Por Abiud Hernández Leyva

-Mano arriba en el senado para el 2024.
-El campo mexicano sigue produciendo poco.
-La Guelaguetza en Oaxaca.

El Senado de la República, mantiene su credibilidad política al ser el mando después de la presidencia, de ahí que siempre se emana desde sus filas a actores políticos que regresan a sus estados para participar en las elecciones a la gubernatura. Ahí es donde se conoce, relaciona se crea un ambiente ideal dentro de la política en el país. Los últimos personajes que han destacado es Miguel Barbosa de Puebla y Samuel García de Nuevo León, que en su paso por el Senado eran uno más y ahora llevan las riendas de sus estados. Me refiero a esta opción que tienen como escalón para lograr las candidaturas que se enfilan para el próximo proceso electoral, es el camino más corto para llegar a los estados. El Senado sigue siendo el segundo pode en México y quién lo sabe capitalizar cosecha sus frutos, problema ahora de Morena y del Presidente AMLO, que no puede destacar sus iniciativas por qué se encuentra Monreal quien en los últimos años ha sido un pensador libre ante las decisiones de la presidencia. Tendiendo en frente a una oposición que no figura y hacen lo posible para dejarse ver. De ahí la importancia del Senado que es donde se levanta la mano para el bienestar del país y de unos cuantos.

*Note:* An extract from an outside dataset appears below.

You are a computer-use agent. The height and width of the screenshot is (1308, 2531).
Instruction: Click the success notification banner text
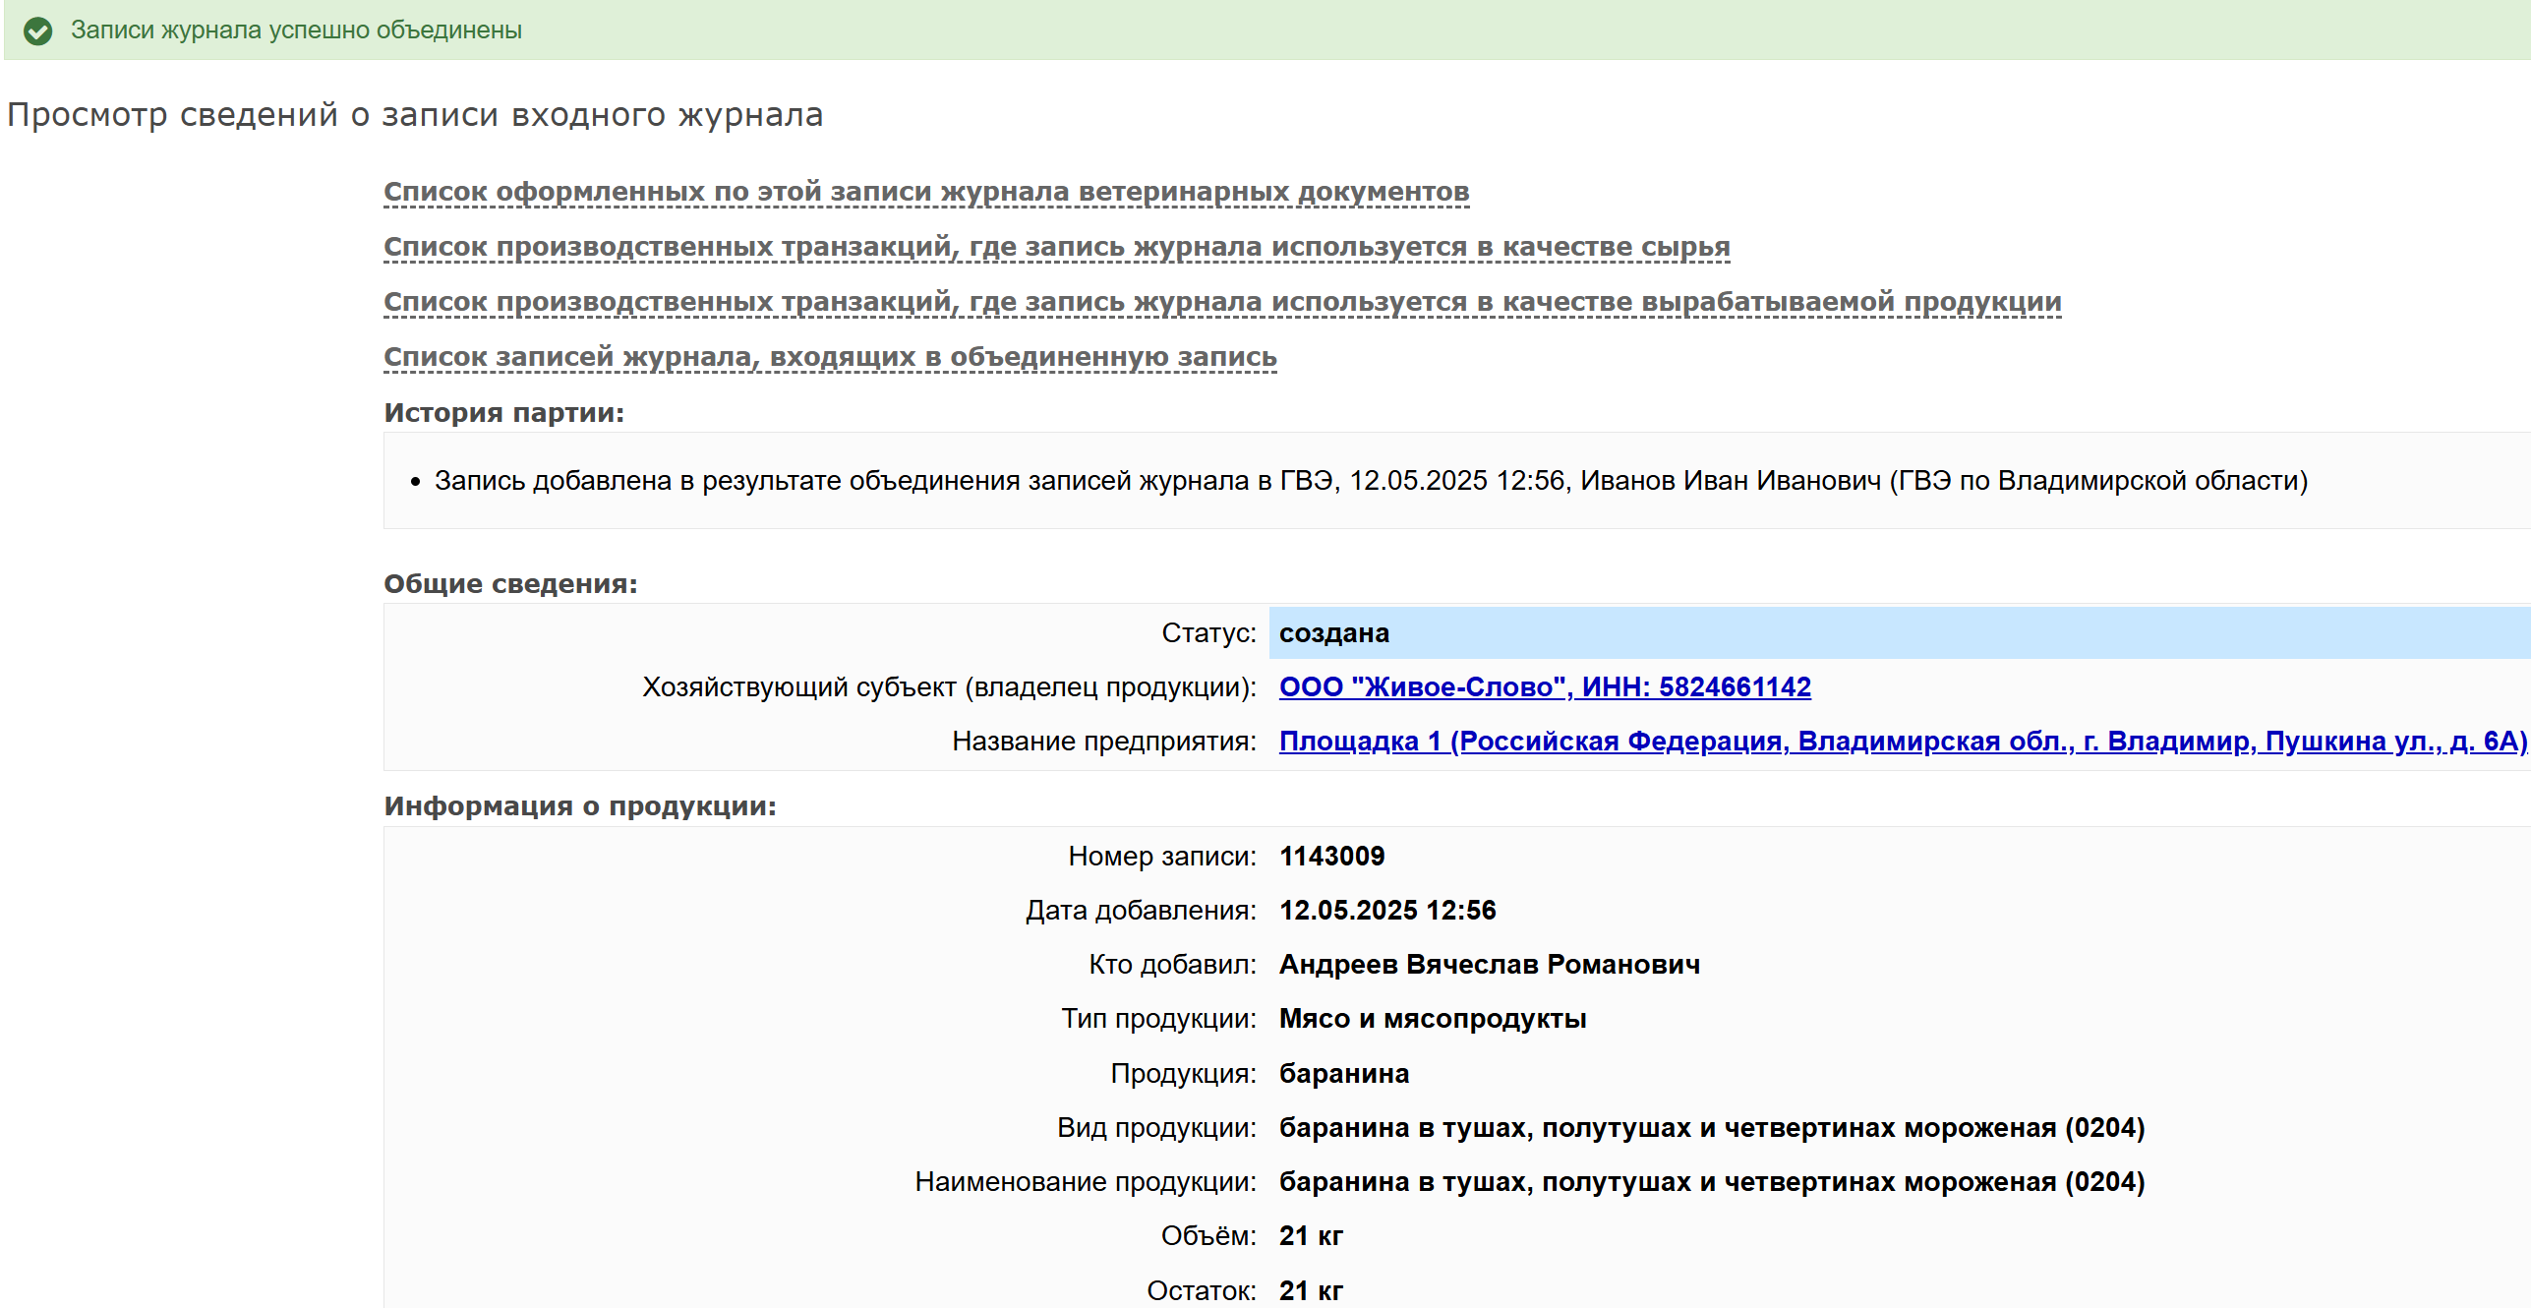point(296,30)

Ante el anuncio del Presidente AMLO de comprar fertilizante a Estado Unidos para apoyar a los agricultores en el país, la producción de nuestra tierra sigue a la baja tendiendo como principal trabajo, cosechar obteniendo pocas ganancias, sumándose a esto los desastres naturales que destruyen las siembras. En el 2021, las exportaciones estaban encima de los 40,000 millones de dólares, teniendo un superávit en el sector de más de 7,000 mil millones de dólares. Lo que para este año se ve muy lejos de alcanzar, teniendo en cuenta la inflación en México, que se asocia a la alza de los fertilizantes que reducen la capacidad de compra para el agricultor. La falta de solvencia en apoyos económicos solo hace que los intermediarios ganen en este mercado ya que compran a bajo precio y vende muy alto. Algo está fallando desde gobierno federal, recordemos que del campo se obtiene la mayor cantidad de alimentos y cada vez menos gente trabaja la tierra, de tal forma que estamos a tiempo para ganar la batalla antes de que colapse por completo el campo mexicano.

Como ya es tradición en el estado de Oaxaca, se reactiva la economía y un gran escaparate es la Guelaguetza, icono de la cultura de sus pueblos del estado. Los bailes regionales logran cautivar a los turistas que llenan todos los días el recinto dónde se presentan. Este año se enfatiza en lograr conquistar al mundo, sensibilizar y crear un imagen de nuestro país con identidad. En hora buena por los oaxaqueños que están haciendo bien las cosas y que dan a conocer sus tradiciones en el arte colorido de los bailes de sus regiones.